My computer died for the first time in October 2006. That was the catalyst for Chocolate Chip Cookies; I still have the handwritten copy in my Harriet the Spy notebook. October 2006 was when I lived in Chicago, with a close group of new friends. The bond between us--in October--felt almost familial, when we lived in the same building, ate at the same times, studied in the same rooms, crashed the same parties; October 2006 was crisp and cool and dark, Chicago was still a beginning, Trail of Dead put on a fucking incredible show, and the people in my life gave me all the words I needed.

But, of course, October 26.

No one writes for themselves

... The stark reality, the frank and the cold and the unembellished, is that everything is painfully obvious from now until then, and what's left to be found is nothing anyone wants to uncover. The great reveal--or the gradual, as it were--is inevitable, with only a simple audience behind the stage to watch it happen. This is the lack of judgment--the bright eyed design--falling in on itself. The safest method is to detach yourself and grasp onto disassociated observation, because things are prettier from the outside. You can't see the details from far away, and when all the dust settles it's so much easier to turn around.

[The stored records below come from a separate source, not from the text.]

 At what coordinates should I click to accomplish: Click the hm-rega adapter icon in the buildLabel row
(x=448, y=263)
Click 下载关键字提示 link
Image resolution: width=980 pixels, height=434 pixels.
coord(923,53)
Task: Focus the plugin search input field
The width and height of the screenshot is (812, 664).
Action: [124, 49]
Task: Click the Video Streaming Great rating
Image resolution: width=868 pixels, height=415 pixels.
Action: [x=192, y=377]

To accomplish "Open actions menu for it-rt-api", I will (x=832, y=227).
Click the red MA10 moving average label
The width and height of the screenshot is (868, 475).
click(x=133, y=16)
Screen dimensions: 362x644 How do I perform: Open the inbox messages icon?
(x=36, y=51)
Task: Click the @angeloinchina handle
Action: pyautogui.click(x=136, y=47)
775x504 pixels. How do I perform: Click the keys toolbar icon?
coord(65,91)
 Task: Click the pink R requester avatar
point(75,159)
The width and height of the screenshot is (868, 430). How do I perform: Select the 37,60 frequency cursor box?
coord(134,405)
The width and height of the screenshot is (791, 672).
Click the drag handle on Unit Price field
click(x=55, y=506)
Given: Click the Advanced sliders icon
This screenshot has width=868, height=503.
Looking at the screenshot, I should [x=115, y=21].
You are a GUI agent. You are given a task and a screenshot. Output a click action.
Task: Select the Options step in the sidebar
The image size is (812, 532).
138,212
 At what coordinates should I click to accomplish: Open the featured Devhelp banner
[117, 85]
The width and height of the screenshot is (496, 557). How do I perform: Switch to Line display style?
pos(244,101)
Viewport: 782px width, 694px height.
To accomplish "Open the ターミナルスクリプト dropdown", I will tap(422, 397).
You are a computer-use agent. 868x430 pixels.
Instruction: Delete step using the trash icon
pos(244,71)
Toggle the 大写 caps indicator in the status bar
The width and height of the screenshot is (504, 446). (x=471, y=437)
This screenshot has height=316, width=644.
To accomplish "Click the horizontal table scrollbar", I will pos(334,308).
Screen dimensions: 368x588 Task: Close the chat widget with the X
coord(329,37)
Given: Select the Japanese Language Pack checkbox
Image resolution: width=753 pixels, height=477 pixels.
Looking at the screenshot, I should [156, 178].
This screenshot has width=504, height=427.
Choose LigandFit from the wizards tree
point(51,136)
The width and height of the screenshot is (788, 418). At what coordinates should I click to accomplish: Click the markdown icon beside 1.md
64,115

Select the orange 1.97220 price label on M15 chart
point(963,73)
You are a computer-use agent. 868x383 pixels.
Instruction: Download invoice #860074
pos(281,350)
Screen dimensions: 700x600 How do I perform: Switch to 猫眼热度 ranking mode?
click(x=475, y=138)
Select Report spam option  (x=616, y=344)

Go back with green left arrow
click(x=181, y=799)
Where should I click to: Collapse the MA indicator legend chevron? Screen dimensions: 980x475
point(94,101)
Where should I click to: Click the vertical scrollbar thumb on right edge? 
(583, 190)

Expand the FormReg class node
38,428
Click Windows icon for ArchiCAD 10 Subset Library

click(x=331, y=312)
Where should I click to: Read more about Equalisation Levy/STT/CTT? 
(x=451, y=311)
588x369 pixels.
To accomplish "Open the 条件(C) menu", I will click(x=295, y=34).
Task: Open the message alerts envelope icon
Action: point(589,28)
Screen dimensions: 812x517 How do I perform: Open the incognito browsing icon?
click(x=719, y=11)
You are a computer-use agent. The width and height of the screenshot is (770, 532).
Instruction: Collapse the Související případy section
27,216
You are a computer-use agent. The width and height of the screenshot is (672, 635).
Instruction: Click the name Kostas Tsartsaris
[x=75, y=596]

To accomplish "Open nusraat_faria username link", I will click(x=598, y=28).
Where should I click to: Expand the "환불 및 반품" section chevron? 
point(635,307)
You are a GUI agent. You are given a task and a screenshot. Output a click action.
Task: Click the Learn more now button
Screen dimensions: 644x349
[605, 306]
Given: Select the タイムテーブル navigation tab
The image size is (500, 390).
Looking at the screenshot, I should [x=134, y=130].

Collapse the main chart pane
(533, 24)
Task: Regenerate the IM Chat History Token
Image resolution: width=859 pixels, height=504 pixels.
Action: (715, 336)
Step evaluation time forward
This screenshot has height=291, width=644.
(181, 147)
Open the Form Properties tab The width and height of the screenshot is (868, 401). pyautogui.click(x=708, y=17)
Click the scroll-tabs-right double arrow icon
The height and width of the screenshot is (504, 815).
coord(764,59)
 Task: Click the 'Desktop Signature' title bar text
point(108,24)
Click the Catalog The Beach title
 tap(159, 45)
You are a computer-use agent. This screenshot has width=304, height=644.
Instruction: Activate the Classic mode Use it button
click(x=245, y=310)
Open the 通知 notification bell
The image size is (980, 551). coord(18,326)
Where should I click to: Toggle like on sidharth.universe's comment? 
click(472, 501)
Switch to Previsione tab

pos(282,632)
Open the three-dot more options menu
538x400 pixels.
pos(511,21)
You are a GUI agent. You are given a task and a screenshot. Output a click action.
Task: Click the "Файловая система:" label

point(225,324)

My computer died for the second time in October 2007. Not that it produced a Chocolate Chip Cookies, but I can still taste what's left of Dichotomy. I'm exactly where I've always been, stranded in Cow Town USA, selling shoes full time and waiting for my chance to go back to school. Except now I live with close group of new friends, sharing a building of marijuana and music and aimless nights--"family" isn't the right word, but it's the first one that comes to mind. Now I can't tell the difference between poetry and prose, and now McDonald's feels the same as the moon and public restrooms. In October 2007 I am happy, despite September, despite August, but mostly despite October. Because the 26 is long passed, and I spent last night in a top hat and a painted smile.

I don't know what's going to happen in November. I just know right now it's crisp and cool. The air is filled with ideas and possibilities. The words are coming on their own, I have everything around me that I need to say, there's a comfortable stack of books sitting next to my bed. And the bond between us feels almost familial. So I'm not so worried about November. Right now, I'm enjoying October.